1. Home
  2. Tutorials
  3. C/C++
  4. Gnome libxml2 API
Yolinux.com Tutorial

XML and Gnome libXML2:

This tutorial covers the use of an XML config file and parsing the information using the Gnome libXML2 API.

XML Basics:

The eXtensible Markup Language (XML) was created to store and define complex, hiearchically structured data for exchange and storage. The XML structure begins with it's hiearchy at a root node and branches from this document root.

The Document Type Definition (DTD) is optional and defines the data to be presented in an XML document. It is often used to verify the data for completness and adherance to rules.

XML Schema (XSD) is a newer and more complete data definition with definable types. XSD will be competing with DTD as the format for data definition especially when defining complex relationships and data types.

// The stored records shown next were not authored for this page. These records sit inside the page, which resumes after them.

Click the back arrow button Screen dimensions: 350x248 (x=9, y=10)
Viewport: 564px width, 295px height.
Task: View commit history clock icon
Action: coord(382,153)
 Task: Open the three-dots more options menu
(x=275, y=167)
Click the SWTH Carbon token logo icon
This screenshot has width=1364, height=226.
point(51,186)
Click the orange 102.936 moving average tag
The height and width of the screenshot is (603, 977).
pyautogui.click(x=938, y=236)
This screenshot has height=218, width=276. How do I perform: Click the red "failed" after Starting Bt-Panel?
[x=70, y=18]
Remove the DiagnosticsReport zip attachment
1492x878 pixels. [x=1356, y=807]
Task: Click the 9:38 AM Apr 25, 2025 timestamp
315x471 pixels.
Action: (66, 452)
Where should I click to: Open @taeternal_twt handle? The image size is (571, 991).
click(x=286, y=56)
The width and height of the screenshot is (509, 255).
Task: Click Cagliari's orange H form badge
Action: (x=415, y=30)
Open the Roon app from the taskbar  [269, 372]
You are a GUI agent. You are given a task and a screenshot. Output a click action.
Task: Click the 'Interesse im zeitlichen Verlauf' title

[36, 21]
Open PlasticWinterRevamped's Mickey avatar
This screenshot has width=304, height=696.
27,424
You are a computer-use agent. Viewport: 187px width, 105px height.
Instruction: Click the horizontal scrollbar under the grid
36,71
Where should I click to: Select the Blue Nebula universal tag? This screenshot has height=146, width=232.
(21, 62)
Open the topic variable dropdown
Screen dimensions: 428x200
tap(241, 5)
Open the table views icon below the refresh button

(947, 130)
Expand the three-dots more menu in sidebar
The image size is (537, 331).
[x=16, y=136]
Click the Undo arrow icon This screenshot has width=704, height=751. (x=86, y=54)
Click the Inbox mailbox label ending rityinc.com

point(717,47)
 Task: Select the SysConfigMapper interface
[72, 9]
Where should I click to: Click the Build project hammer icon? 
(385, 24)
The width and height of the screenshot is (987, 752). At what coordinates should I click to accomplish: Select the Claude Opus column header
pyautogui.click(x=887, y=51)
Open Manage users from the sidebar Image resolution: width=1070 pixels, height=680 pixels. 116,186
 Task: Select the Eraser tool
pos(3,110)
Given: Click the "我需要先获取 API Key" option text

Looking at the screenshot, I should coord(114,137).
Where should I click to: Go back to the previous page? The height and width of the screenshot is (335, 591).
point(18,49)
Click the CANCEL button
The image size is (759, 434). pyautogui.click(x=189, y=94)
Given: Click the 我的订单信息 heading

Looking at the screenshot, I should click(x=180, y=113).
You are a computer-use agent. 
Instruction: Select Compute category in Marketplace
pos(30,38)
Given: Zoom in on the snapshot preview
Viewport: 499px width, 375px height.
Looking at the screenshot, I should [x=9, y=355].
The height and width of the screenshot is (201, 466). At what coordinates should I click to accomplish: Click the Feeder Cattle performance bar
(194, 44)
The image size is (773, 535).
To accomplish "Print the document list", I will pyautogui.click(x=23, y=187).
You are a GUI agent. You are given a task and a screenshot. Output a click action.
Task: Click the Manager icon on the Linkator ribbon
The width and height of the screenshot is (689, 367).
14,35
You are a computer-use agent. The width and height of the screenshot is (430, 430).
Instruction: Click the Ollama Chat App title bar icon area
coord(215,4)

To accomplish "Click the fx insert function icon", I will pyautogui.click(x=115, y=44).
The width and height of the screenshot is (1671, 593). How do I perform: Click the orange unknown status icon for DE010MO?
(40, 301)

XML parsers fall into three major catagories:

  1. DOM: Import/parse all data into a data structure in memory for query. The data is held as nodes in a data tree which can be traversed. While this is often easier to program than SAX invocations, it uses more memory and runs slower.
  2. SAX: Parse on the fly to look for the data requested. This is event driven where callbacks are invoked as elements are encountered during parsing. Programmer writes callbacks. A custom class is written for each document. This is considered to be the fastest way to parse a file.
  3. Xpath: (XML Path) Search data with regular expression. Very easy to use. Usage is similar to a query with regular expression. A node list is returned which matches the Xpath expression. It is usually implemented as an extension to DOM.


DTD:

Number of children:

  • ? Only one element permitted.
  • * allows for zero or multiple elements i.e.: <!ELEMENT name (first, middle*, last?)>
  • + At least one or many elements permitted.

Attributes:

CDATA #REQUIRED
CDATA #IMPLIED
CDATA Character Data
PCDATA Parsed character Data
NMTOKEN No whitespaces.
NMTOKENS One or more name tokens separated by white space
ENUMERATION i.e.
<date month="January" day="27" year="2004"/>
ENTITY
ENTITTIES
ID XML name specified: <!ATTLIST xml_name1 xml_name2 ID #REQUIRED>
xml_name2 is required.
IDREF attribute refers to an ID
IDREFS
NOTATION

  • XML names may include _-.
  • When HTML text is included use &lt;, &amp;, &gt; and &quot; to repressent <, &, >, and " respectively.

Links:

The XML file and the DTD:

File: testLibXml2.xml
<?xml version="1.0" encoding="UTF-8"?>
<!DOCTYPE AppConfigData [
   <!ELEMENT AppConfigData (DisplayX+)>

   <!ELEMENT DisplayX (AlternateName*,FieldLength,TextFont?)>
      <!ATTLIST DisplayX name CDATA #REQUIRED>
      <!ATTLIST DisplayX type CDATA #REQUIRED>

   <!ELEMENT AlternateName (#PCDATA)>
      <!ATTLIST AlternateName type CDATA #REQUIRED>
   <!ELEMENT FieldLength (#PCDATA)>
   <!ELEMENT TextFont (#PCDATA)>
]>
<AppConfigData>
  <DisplayX name="DisplayText_A" type="Type1">
    <AlternateName type="Type1">DisplayText_a</AlternateName>
    <FieldLength>30</FieldLength>
    <TextFont type="Courier"/>
  </DisplayX>
  <DisplayX name="DisplayText_B" type="Type2">
    <FieldLength>30</FieldLength>
    <TextFont type="Arial"/>
  </DisplayX>
  <DisplayX name="DisplayText_C" type="Type1">
    <AlternateName type="Type1">DisplayText_c</AlternateName>
    <FieldLength>30</FieldLength>
    <TextFont type="Courier"/>
  </DisplayX>
  <DisplayX name="DisplayText_D" type="Type2">
    <FieldLength>30</FieldLength>
    <TextFont type="Courier"/>
  </DisplayX>
</AppConfigData>

Note: The DTD is not required for use with the Gnome LibXml2 API. If using this API to generate XML, the DTD will not be generated.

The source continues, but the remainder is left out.